Northeastern Section (45th Annual) and Southeastern Section (59th Annual) Joint Meeting (13-16 March 2010)

Paper No. 4
Presentation Time: 9:05 AM


MCGREGOR, Heath, Geology, University of Georgia, Athens, GA 30602, SARAFIAN, Adam, Department of Geology, University of Georgia, 210 Field Street, Athens, GA 30602-2501, RODEN, Michael F., Department of Geology, University fo Georgia, Athens, GA 30602, PATIÑO DOUCE, A., Deparment of Geology, University of Georgia, Athens, GA GA 30602 and DAVIS, Linda L., Geology, Grand Valley State University, Allendale, MI 49401,

Mildly ne-normative, alkaline lamprophyric rocks crop out as sills, independent, radial and sub parallel dikes near the famous radial dike locality of Spanish Peaks CO. We focused on lamprophyric dikes and sills north and west of Spanish Peaks. These rocks are moderately mafic (5-9 wt.% MgO) and range from relatively sodic (Na2O>K2O) to relatively potassic (K2O>Na2O).
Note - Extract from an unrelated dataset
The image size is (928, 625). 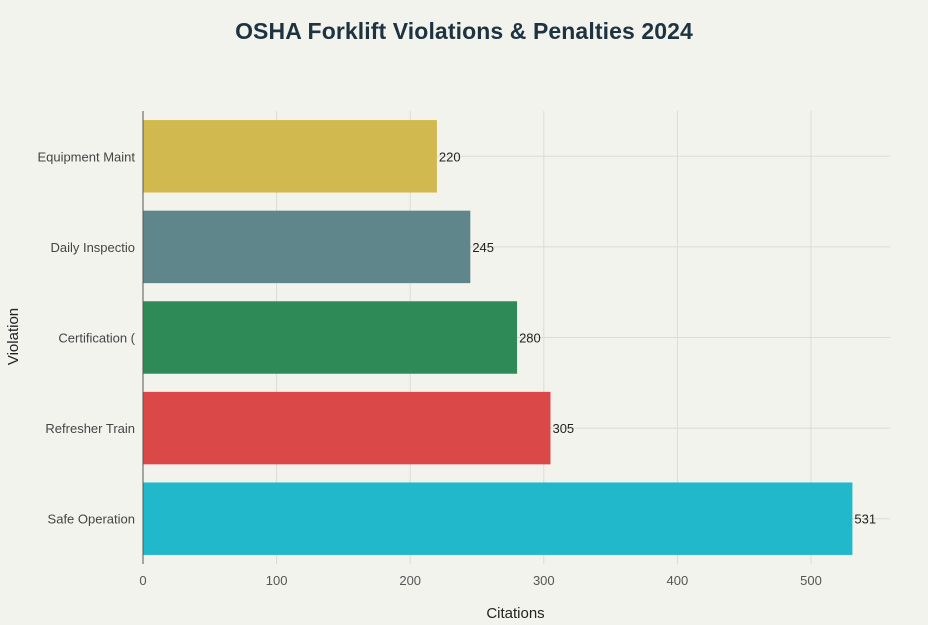 What do you see at coordinates (811, 580) in the screenshot?
I see `x-tick-label: 500` at bounding box center [811, 580]. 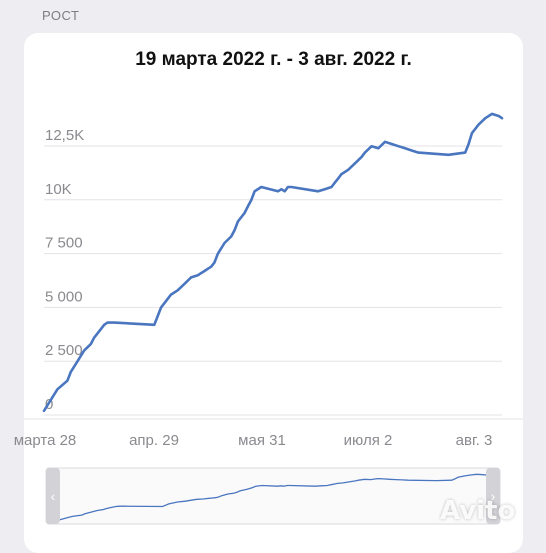 What do you see at coordinates (368, 440) in the screenshot?
I see `x-tick-label: июля 2` at bounding box center [368, 440].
Available geochronologic and isotopic data for the rocks of our study indicate that the sodic and potassic magmatism originated at approximately the same time and from isotopically similar mantle sources. The potassic rocks which include true minettes typically have phlogopite + diopside +/-olivine as phenocrysts whereas the relatively sodic rocks which include true sannaites have kaersutitic to pargasitic amphibole (including megacrysts up to 2 cm in diameter) + diopside +/- altered feldspar as typical phenocrysts. Rare diopside grains in the potassic rocks have the greenish, Fe- and Al-rich cores that are found around the world in potassium-rich, mafic igneous rocks. Analysis of major and trace element abundances in the dike rocks indicate that the two magma series formed independently from distinct sources. For example, at similar MgO contents, the potassic magmas are characterized by lower Al2O3 (typically <13 wt.%) and higher TiO2 (typically > 2 wt.%) than the relatively sodic magmas (typically > 14 wt. % Al2O3, < 2 wt. % TiO2) and these differences are independent of MgO content. Apatite compositions were analyzed from both magma series: apatites in both potassic and sodic magmas are primarily fluor-apatites, but those in the potassic magmas are nearly anhydrous whereas the apatites from the sodic rocks have significant inferred H2O contents. None of the apatites have a Cl-rich signature that could be attributed to a subduction zone component except apatites from an amphibole-apatite xenolith possibly related to the sodic lineage.